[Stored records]
○ ○ ○ ○

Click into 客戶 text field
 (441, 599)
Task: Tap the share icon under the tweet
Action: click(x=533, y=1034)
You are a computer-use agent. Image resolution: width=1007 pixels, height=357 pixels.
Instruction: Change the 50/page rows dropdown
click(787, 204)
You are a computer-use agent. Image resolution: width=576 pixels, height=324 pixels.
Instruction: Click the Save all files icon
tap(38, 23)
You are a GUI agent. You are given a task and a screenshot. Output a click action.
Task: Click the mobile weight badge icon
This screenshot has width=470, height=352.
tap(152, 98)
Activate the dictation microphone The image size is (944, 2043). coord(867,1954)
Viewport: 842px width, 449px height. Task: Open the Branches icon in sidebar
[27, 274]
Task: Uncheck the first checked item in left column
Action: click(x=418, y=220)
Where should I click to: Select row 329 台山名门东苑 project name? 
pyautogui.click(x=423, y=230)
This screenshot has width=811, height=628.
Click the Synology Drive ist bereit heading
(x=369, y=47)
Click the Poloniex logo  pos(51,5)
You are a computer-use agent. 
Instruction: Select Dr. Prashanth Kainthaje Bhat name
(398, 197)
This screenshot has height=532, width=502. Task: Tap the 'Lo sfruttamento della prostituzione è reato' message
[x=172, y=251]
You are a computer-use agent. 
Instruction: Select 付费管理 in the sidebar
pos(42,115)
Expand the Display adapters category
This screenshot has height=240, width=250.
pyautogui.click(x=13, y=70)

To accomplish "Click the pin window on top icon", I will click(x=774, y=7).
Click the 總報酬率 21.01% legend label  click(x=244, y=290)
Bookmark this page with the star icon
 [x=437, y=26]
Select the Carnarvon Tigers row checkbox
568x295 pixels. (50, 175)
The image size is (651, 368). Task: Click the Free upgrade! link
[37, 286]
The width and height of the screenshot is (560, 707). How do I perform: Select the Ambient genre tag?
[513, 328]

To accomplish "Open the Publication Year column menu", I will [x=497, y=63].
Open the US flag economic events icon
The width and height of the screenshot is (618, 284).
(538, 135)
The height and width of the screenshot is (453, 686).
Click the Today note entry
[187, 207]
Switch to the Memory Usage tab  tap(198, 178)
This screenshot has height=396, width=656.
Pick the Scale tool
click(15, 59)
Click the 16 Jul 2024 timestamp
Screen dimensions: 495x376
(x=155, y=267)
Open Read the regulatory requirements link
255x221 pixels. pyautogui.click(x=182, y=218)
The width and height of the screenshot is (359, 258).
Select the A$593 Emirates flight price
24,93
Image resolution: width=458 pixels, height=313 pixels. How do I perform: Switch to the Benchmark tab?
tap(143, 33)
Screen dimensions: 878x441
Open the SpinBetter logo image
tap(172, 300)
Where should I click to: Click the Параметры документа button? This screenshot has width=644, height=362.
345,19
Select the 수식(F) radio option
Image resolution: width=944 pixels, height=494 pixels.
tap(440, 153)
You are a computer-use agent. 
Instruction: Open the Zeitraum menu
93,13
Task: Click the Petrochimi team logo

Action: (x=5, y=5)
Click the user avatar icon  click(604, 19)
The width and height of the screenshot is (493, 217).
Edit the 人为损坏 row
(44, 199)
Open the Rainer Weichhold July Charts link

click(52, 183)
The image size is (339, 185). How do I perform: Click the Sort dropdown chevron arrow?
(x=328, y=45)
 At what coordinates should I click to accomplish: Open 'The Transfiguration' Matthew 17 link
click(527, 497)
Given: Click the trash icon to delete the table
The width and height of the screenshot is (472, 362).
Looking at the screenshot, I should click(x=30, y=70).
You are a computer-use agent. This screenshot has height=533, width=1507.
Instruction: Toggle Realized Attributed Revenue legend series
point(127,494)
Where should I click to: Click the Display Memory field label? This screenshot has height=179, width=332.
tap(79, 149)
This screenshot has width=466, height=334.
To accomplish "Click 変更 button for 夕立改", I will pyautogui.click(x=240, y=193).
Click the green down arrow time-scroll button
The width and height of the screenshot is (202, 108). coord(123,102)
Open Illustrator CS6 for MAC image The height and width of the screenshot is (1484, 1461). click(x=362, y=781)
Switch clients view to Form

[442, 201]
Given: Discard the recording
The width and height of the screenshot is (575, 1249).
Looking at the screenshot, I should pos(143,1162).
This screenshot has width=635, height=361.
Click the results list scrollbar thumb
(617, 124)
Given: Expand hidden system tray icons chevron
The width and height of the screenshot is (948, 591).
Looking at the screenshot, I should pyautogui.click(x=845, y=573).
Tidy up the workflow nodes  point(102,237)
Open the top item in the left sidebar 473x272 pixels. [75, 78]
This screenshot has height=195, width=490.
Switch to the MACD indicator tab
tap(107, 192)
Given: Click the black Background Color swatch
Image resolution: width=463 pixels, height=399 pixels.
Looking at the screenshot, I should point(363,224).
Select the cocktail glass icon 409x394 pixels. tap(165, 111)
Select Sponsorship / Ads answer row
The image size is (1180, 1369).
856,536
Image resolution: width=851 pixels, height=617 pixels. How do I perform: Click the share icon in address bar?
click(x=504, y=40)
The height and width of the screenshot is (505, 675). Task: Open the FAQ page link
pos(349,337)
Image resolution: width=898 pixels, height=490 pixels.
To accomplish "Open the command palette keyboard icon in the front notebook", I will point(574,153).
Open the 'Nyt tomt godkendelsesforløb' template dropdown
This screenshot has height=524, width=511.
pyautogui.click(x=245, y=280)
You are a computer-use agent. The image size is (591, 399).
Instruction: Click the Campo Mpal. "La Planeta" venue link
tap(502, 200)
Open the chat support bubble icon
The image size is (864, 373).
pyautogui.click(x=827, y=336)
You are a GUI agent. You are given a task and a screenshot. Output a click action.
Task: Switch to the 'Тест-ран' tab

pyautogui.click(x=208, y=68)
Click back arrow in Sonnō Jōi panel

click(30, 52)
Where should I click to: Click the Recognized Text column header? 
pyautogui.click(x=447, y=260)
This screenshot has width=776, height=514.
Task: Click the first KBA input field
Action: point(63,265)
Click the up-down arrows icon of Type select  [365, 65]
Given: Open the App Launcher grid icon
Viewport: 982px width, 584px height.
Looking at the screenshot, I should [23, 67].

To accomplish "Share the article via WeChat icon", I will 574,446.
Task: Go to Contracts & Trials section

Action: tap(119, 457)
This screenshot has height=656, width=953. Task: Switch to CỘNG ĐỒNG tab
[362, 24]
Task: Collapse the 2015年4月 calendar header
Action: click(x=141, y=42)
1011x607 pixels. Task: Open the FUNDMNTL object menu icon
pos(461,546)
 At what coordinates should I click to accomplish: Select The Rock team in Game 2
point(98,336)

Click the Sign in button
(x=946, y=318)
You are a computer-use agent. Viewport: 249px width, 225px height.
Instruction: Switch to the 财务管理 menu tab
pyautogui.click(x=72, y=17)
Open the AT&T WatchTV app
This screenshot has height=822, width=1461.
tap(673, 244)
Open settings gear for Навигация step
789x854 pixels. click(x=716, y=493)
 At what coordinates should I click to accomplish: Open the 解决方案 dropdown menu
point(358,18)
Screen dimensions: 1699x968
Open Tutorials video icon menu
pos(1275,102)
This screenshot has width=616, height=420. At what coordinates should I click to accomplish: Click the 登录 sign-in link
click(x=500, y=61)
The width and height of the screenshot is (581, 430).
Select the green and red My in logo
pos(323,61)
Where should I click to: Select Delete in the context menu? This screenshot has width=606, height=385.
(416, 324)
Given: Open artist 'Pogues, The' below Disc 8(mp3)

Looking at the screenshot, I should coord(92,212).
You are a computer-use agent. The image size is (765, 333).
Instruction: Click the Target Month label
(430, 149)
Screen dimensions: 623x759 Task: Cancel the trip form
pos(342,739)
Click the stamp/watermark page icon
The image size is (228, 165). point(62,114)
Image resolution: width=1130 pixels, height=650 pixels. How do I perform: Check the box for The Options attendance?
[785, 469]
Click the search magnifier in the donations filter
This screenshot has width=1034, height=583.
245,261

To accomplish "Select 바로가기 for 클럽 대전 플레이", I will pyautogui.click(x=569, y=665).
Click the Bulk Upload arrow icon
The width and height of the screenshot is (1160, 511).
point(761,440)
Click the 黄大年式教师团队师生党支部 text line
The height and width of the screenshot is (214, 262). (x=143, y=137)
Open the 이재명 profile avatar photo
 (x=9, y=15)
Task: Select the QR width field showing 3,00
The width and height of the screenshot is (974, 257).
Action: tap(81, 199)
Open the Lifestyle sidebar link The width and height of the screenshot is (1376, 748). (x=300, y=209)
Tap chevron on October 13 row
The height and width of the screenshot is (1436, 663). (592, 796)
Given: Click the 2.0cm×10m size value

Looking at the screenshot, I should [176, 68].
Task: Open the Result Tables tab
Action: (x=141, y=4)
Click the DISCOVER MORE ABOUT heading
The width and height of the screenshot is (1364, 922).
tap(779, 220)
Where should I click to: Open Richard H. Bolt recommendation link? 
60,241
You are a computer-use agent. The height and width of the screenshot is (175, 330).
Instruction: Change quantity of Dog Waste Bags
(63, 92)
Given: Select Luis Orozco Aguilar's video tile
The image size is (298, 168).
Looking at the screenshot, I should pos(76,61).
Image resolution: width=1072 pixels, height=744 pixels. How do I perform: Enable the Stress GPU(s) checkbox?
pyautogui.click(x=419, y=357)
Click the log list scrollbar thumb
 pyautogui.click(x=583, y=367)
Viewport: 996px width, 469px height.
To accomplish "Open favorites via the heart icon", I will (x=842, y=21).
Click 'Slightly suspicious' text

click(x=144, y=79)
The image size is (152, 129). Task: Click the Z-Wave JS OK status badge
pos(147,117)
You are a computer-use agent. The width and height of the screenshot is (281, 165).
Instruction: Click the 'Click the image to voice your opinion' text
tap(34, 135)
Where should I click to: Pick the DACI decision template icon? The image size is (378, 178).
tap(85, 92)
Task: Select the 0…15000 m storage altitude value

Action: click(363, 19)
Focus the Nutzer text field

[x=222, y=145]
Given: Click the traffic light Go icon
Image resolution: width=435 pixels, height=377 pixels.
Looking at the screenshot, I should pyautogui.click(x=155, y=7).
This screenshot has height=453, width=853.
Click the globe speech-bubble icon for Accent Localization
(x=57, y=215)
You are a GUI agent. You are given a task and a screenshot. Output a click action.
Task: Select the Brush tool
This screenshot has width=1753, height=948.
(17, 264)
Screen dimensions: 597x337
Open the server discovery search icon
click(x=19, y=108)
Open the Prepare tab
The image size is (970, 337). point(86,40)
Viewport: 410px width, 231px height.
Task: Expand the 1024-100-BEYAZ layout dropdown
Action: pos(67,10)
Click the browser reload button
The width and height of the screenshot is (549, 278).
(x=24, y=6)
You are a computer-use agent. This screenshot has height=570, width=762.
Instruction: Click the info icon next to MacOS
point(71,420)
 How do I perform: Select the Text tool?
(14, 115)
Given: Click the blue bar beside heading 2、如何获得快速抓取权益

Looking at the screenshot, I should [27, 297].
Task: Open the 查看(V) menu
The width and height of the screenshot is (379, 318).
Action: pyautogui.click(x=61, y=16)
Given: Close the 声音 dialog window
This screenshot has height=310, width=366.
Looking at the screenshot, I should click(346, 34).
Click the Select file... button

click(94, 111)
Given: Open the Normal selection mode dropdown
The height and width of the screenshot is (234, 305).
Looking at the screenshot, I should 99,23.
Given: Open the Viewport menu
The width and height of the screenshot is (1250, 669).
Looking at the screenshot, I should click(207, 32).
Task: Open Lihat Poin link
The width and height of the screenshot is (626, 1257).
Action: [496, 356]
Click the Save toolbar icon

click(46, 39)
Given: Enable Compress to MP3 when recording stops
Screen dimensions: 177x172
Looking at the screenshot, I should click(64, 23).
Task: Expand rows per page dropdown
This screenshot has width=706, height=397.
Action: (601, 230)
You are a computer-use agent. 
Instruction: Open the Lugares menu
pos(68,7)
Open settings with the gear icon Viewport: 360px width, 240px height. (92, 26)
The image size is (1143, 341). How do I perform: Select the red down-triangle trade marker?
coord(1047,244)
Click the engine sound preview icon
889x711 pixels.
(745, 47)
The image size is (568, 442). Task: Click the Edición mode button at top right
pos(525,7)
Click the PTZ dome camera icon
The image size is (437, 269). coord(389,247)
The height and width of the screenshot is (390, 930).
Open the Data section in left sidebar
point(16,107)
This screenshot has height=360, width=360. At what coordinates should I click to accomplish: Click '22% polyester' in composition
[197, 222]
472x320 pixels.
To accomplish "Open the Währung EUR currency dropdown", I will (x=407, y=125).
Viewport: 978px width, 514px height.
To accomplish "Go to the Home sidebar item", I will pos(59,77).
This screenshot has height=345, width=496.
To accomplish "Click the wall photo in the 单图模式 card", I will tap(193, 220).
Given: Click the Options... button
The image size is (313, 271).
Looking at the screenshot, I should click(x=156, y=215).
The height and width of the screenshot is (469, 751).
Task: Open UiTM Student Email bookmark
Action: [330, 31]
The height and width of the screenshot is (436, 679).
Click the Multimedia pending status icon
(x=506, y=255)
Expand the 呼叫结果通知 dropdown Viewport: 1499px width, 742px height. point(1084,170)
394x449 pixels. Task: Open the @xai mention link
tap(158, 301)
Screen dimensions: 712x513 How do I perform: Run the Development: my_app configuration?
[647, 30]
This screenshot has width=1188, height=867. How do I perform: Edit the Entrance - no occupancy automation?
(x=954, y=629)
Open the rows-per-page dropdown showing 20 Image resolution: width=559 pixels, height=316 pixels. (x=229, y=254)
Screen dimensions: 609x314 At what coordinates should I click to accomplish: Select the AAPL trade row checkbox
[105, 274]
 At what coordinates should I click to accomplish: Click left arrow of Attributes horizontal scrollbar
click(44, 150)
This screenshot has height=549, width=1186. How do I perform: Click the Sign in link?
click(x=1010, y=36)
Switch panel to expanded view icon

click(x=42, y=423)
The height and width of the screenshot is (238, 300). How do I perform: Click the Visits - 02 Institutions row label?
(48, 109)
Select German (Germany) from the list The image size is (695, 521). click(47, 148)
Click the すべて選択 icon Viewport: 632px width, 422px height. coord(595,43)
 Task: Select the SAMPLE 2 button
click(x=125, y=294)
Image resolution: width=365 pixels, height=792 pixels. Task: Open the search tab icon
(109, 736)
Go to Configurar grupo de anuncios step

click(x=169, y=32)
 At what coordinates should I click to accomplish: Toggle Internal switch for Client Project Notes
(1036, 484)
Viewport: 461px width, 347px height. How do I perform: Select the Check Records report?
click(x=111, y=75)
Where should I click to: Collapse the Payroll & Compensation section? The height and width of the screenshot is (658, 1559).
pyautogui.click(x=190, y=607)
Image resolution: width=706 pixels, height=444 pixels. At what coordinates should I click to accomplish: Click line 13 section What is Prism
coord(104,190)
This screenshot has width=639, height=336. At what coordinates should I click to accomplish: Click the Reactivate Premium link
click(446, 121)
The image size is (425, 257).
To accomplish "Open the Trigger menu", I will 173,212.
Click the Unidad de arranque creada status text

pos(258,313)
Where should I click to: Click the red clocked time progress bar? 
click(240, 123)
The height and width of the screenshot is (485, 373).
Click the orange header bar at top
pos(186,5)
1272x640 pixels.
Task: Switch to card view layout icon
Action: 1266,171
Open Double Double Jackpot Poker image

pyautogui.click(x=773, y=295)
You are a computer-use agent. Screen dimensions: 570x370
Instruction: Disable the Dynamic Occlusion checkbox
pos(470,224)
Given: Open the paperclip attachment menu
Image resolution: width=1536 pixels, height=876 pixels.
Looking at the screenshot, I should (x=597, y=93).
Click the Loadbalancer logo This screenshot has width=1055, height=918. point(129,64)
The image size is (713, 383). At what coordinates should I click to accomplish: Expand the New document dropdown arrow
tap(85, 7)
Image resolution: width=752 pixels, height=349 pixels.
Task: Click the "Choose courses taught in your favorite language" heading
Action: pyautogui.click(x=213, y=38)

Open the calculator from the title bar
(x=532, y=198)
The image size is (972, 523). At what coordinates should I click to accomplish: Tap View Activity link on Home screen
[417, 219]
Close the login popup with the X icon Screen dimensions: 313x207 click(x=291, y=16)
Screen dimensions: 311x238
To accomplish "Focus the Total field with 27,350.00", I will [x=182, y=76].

○ ○ ○ ○

• _Exercise description_
Which lines in the records above contain the word "showing"? Copy each one.

• _Exercise response_
Task: Select the QR width field showing 3,00
Open the rows-per-page dropdown showing 20 Image resolution: width=559 pixels, height=316 pixels. (x=229, y=254)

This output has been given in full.